Kenyataan menunjukkan bahwa masih banyak partai politik yang belum memberikan efek positif demi mewujudkan kepentingan bangsa dan negara. Hal ini mungkin saja ditengarai oleh masalah finansial. Banyak partai yang masih memikirkan bagaimana kehidupan partainya sendiri. Dapat kita bayangkan bahwa operasional partai dari pusat hingga ke daerah setidaknya butuh puluhan miliar tiap tahunnya.

Sehingga, daripada mencoba peruntungan yang setengah-setengah, lebih baik Garbi tetap menjadi Ormas saja. Tidak perlu minder karena ormas juga mempunyai kekuatan untuk unjuk diri dalam pembangunan nasional. 

Sebut saja dalam bidang pendidikan, ada Yayasan Perguruan Sultan Iskandar Muda; dalam bidang tata kelola pemerintahan, ada Indonesia Corruption Watch (ICW); bidang kebudayaan, ada Aliansi Masyarakat Adat Nusantara (AMAN); bidang kesehatan, ada Yayasan Kasih Anak Kanker Indonesia (YKAKi); dalam bidang lingkungan hidup, ada Pusat Perlindungan Orangutan atau Center of Orangutan Protection.

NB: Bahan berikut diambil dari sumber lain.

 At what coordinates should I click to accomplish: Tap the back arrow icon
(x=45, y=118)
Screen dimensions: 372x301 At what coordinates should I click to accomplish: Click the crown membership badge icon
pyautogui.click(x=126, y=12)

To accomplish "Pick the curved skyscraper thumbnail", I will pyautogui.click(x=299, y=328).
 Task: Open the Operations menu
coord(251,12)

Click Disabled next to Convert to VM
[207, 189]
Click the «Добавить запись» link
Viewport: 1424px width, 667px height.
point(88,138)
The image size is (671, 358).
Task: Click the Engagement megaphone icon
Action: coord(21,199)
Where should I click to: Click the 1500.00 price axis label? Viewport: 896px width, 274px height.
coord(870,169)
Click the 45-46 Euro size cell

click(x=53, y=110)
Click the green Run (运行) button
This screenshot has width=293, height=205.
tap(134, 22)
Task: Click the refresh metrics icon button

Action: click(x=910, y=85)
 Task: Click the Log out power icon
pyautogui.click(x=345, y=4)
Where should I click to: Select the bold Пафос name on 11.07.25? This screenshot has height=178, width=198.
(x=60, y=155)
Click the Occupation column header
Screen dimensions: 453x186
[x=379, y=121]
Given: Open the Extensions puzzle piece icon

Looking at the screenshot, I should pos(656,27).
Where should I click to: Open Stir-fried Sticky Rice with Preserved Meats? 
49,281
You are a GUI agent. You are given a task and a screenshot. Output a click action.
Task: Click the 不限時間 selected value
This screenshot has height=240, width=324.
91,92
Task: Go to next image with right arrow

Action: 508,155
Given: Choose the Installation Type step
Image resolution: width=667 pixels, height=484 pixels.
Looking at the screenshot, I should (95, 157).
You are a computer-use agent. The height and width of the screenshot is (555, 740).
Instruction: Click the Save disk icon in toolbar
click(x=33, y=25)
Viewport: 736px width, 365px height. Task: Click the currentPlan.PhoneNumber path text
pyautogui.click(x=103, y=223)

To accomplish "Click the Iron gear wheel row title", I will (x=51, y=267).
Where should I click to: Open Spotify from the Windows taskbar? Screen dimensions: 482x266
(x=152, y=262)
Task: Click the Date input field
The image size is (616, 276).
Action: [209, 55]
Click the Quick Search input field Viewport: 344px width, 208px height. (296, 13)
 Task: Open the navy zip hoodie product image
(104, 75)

Di luar itu, banyak Ormas lainnya yang berpengaruh dalam pembangunan nasional. Oleh sebabnya, Garbi tinggal memilih ingin berfokus ke arah yang bagaimana ke depannya.

Sehingga kehadiran Garbi sebagai Ormas dapat memiliki peran yang strategis dalam membantu mencapai tujuan pembangunan nasional karena sesungguhnya ormas ini dapat mewakili suara masyarakat dari level grassroot hingga level teratas secara berkesinambungan. 

Bila Garbi dapat menyerap aspirasi masyarakat secara efektif serta diwujudnyatakan melalui berbagai kegiatan positif, maka jelaslah bahwa hal tersebut merupakan bentuk kontribusi yang besar bagi pembangunan, dan sebagai bentuk menjaga keutuhan negara dan bangsa.